> **Given instruction**
Starting with the line that contains "Toggle Operacionais in the chart legend" and going on through the end of the items, write those lines out again with "chart legend" swapped for "chart key" and nothing else changed.

> **Extracted entries**
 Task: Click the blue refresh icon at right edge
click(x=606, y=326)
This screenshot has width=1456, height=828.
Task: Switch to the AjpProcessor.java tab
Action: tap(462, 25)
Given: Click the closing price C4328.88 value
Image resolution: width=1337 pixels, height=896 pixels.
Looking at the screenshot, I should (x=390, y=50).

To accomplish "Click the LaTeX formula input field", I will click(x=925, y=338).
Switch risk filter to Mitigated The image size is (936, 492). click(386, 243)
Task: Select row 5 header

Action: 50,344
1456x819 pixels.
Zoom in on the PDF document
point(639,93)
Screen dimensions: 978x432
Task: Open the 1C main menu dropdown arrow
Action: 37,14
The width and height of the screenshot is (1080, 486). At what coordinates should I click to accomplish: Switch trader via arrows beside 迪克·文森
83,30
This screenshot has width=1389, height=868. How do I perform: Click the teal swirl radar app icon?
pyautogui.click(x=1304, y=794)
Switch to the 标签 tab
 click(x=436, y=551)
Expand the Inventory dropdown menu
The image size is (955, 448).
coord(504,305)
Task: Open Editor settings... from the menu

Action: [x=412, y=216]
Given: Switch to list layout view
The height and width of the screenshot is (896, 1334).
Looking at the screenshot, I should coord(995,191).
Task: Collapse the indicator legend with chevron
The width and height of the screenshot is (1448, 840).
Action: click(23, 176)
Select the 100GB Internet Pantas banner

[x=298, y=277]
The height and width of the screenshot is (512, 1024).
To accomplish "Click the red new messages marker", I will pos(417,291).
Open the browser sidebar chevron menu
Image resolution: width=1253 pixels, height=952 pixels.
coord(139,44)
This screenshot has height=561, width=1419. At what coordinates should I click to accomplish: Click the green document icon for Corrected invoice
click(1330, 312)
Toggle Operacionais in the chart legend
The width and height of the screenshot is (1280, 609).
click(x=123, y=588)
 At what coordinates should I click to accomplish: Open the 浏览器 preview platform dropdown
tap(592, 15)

> **Task answer**
Toggle Operacionais in the chart key
The width and height of the screenshot is (1280, 609).
click(x=123, y=588)
 At what coordinates should I click to accomplish: Open the 浏览器 preview platform dropdown
tap(592, 15)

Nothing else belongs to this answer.